Martínez realiza un auténtico ejercicio de creatividad, situando la acción en Estados Unidos y recreando diferentes biografías diferentes por peculiares: desde el propio Róbinson, con su peculiar forma de hablar —incluyendo los dejes cubanos típicos (en este sentido, resulta impecable por ejemplo el monólogo del primer capítulo, Obertura cubana)— y su personalidad desinhibida, pasando por los compañeros de prisión: Don Rafael y Tino Seisdedos (también latinos), Wilbur (“un niño de setenta y tantos” cantarín), el indio Franks o Messer con su mirada de sociópata asesino y vocación de predicador; también están la pija alcaidesa Love y los funcionarios de prisión, como el capitán Buonanotte y su dicción víctima de frenillo, Winnie la madura y coqueta secretaria, el estricto Strickland o los guardias Stu y Dru —también conocidos como “Pixie y Dixie” por pasarse la vida juntos—; el periodista Matthews —con sus sueños de convertirse en escritor de renombre—, y el fotógrafo Scott, quienes acuden a realizar un reportaje con el que blanquear la imagen de El Secadero —y, de paso, la de su alcaidesa, metida hasta las trancas en chanchullos políticos—. En concreto, Matthews tendrá un protagonismo equiparable al de Sonny, pues la presencia de ambos será evidente dentro de la extensión del libro. En el caso del personaje del escritor, su visión “ética” del mundo —los deseos por escribir un libro que denuncie las injusticias acaecidas en El Secadero— queda reducida a mera fachada o pose; ni él mismo es capaz de manejar su propia vida al carecer de personalidad para ello o preferir la comodidad frente a un espíritu luchador o reivindicativo. Él es una tuerca más dentro del engranaje de un mundo que anestesia o anula toda capacidad de cuestionamiento hacia su defectuoso funcionamiento.

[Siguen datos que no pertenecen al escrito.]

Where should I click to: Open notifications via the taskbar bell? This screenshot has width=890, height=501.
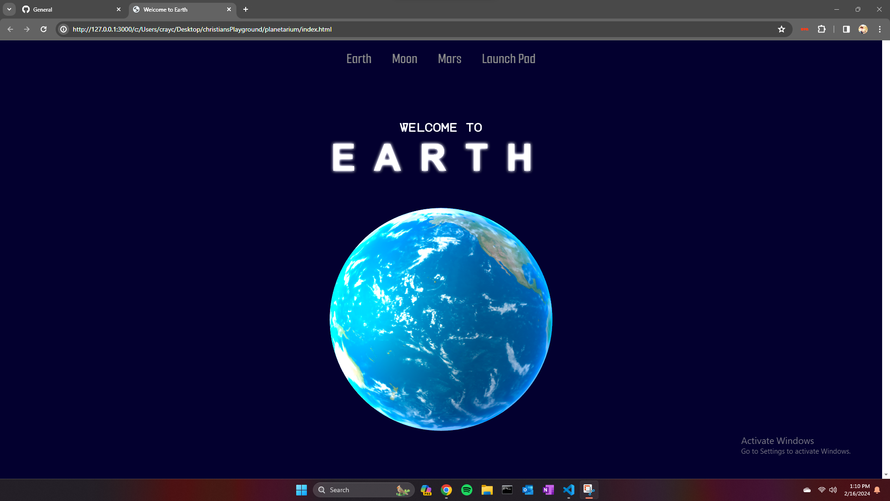click(x=877, y=489)
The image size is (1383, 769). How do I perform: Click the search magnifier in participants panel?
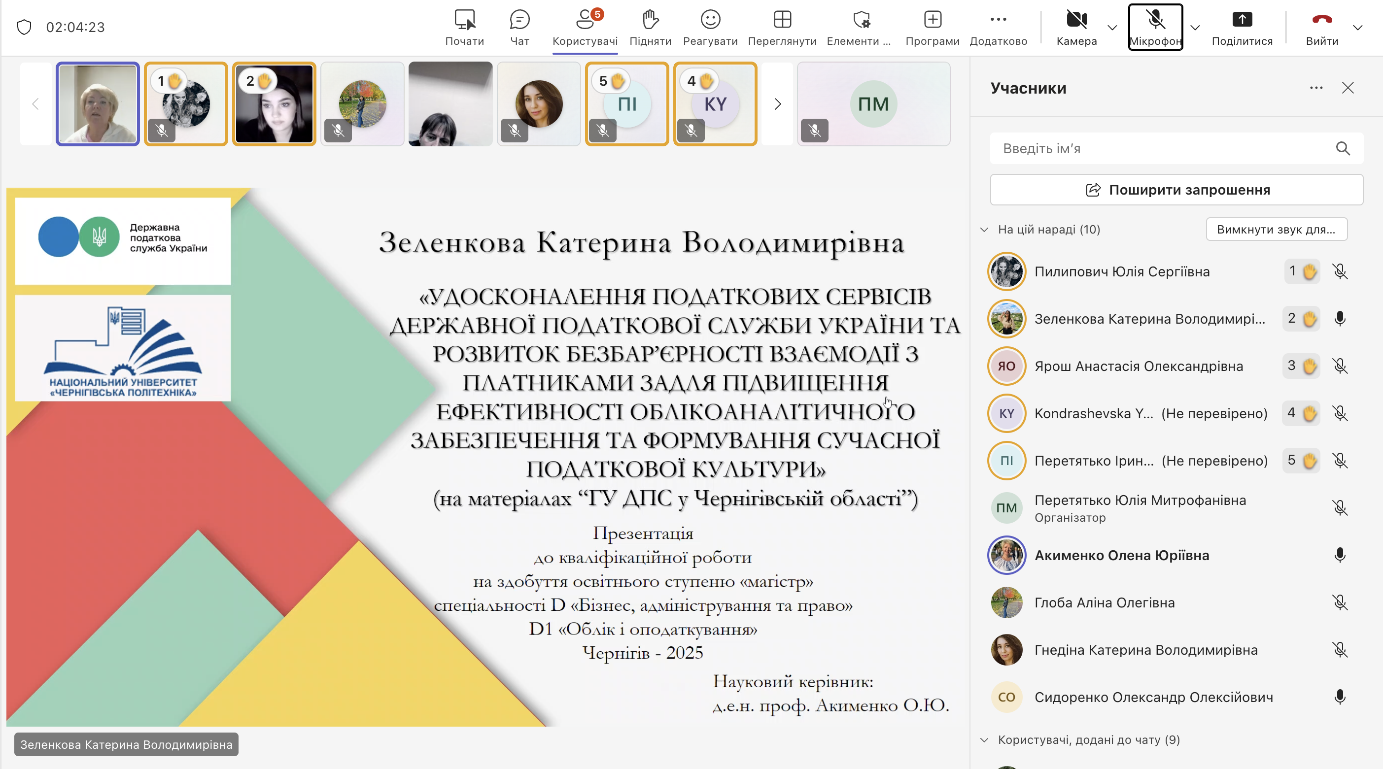coord(1343,149)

Pink Cadillac Man funciona con la lógica de un árbol en su natural desarrollo: de ese gran tronco que es el escenario de El Secadero van surgiendo las distintas ramificaciones de su constitución. Así, pasamos de la historia de Sonny, principal narrador, a la de quienes le rodean, dentro y fuera de la prisión. Las biografías se van desarrollando con absoluta lógica narrativa, llevándonos el autor de una a otra con pasmosa habilidad. También hay sorprendentes descripciones de distintas situaciones. A destacar, por ejemplo, las diferentes peleas y trifulcas que se producen entre los prisioneros, narradas con auténtica imaginería de cómic —incluyendo las onomatopeyas—. Hay también elementos del slapstick cinema en episodios como la pelea de pasteles caducados. Esa mirada cómica y ácida nos lleva a las propias ilustraciones de Robert Crumb, pero también a determinadas instantáneas narradas por John Kennedy Toole a través de su caricaturesco y naif personaje Ignatius J. Reilly en La conjura de los necios. El realismo sucio también tiene su cabida, a través de autores como Charles Bukowski y su estilo soez e incluso pornográfico o la descripción despiadada y descarnada de Raymond Carver. Ese mundo tan visual y underground propio de las revistas pulp también lo encontramos en pasajes como el del viaje alucinado de Sonny tras administrarse su dosis rutinaria de droga y que nos lleva a sobrevolar, cual diablo cojuelo, la ciudad con él. Merecedores igualmente de mención especial son dos fragmentos del capítulo séptimo (Gnomos de jardín): el primero, consistente en la descripción fantástica de los pensamientos de Matthews tras observar “un puzle enmarcado con la imagen de un sidewheeler, uno de esos vapores de madera impulsados por ruedas de paletas”, trasladándonos a la época de las historias de Mark Twain. El segundo, otro viaje más al pasado, con la descripción de la nada idealizada ni mítica fundación de Sweetwater, lugar donde se desarrolla la acción. Esa ruptura con el falso “sueño americano”, esa radiografía social de la América más profunda a través de su intolerancia —racismo, homofobia, desprecio en general a quien se considera residuo marginal—, de la estupidez y analfabetismo, de la ausencia de civismo cuando no de la delincuencia y, en general, de ese continente tan visible como oculto visto como estercolero simbólico y literal, golpea al lector con absoluta contundencia.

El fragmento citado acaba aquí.